While students present with different learning styles, visual, auditory, and kinaesthetic/tactile are common. Most students will gravitate toward one or two of these styles. But, the often-difficult task for teachers is ascertaining which learning style is most prevalent in a classroom. So, how can you determine the differences between visual, auditory, and kinaesthetic learners in your classroom?
These students typically take pride in their handwriting, excel in art and reading, and may be found doodling when you teach without visual aids.
These students are often the ones who enjoy asking or answering questions in front of the class, they thrive in group discussions, and could be the ones who start whispering to their neighbour during silent reading.
These students enjoy hands-on activities, such as playing sport, writing, and conducting experiments. They are often found fidgeting and moving restlessly in their chair, particularly if they have been reading for too long.
So, essentially, we have the doodlers, the talkers, and the fidgeters. Or, those who take the time for immaculate handwriting, those who maintain eye contact while you’re talking, and those who always seem to be out of their seat.
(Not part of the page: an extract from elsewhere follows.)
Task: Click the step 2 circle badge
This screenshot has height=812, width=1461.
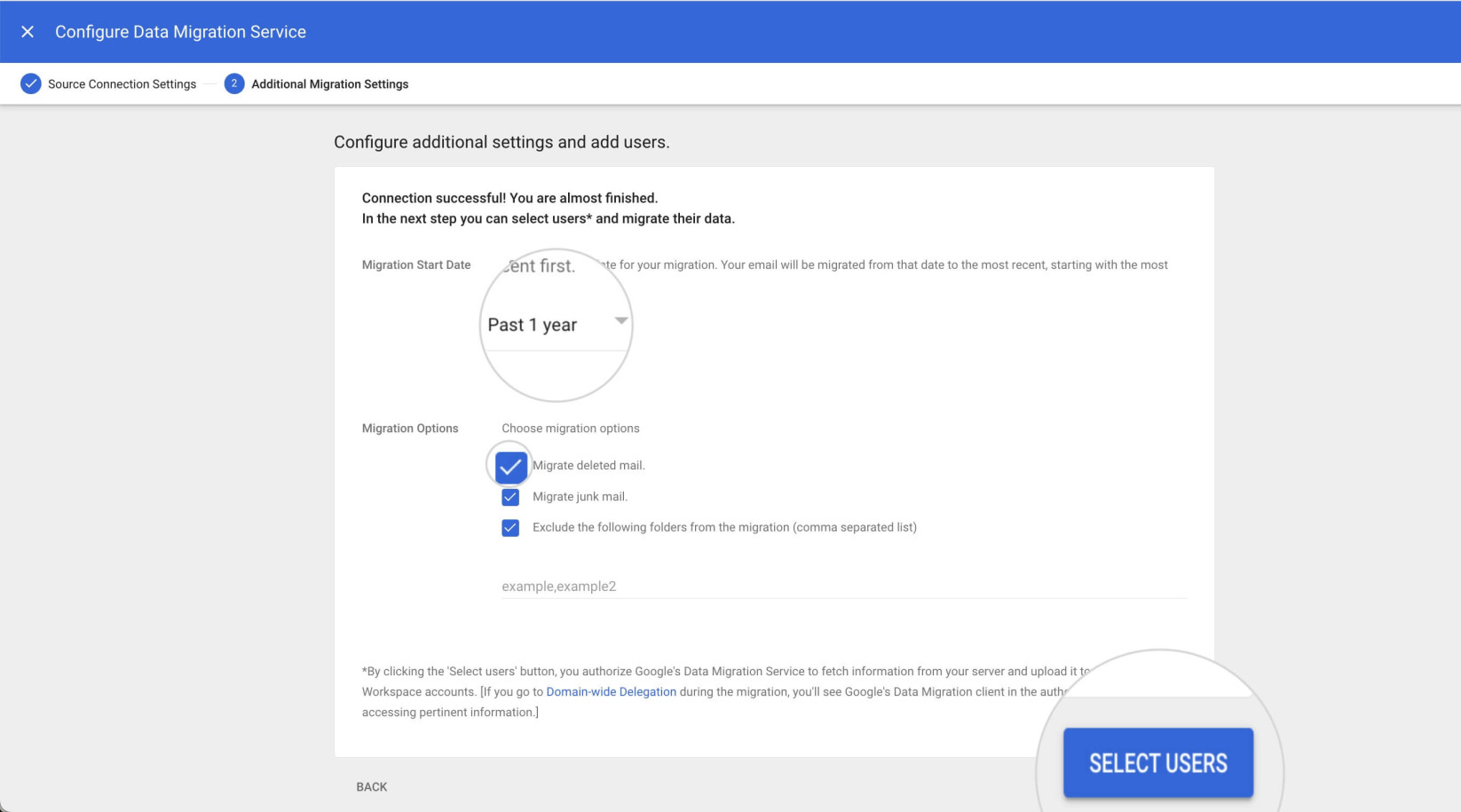Action: (233, 83)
Sure, lots of your students may possess at least two of these attributes, but identifying which type of style they have proclivities towards will help you understand how to reach them better.
Understanding each type of learner
The important thing to remember about learning styles is that it’s not just about how a student best learns or what environment best suits them, it also shows you where they could struggle. For instance, a visual or kinaesthetic learner who is asked a question on the spot may struggle to string together their response. So, by focusing on asking questions to students who are verbally inclined, you’ll not only maximise their learning productivity, but you’ll also avoid making your visual or kinaesthetic learners feel inadequate because they can’t process what you’ve said as quickly.
Tip: A great way to enhance homework productivity is to give each student an option of how they want to complete their homework task: they can choose to either write a report, or create a visual representation with a small written piece.
Helping your students understand their learning style
There’s no reason for learning styles to be kept a secret. Instead, each student should be allowed to take a learning styles quiz during class to ascertain what percentage they are of each style. For most students, the realisation of why they don’t enjoy answering questions in class, or always find themselves doodling, will be enlightening. It will not only reveal more about how they learn, but will also help them make sense of the way they view the world around them.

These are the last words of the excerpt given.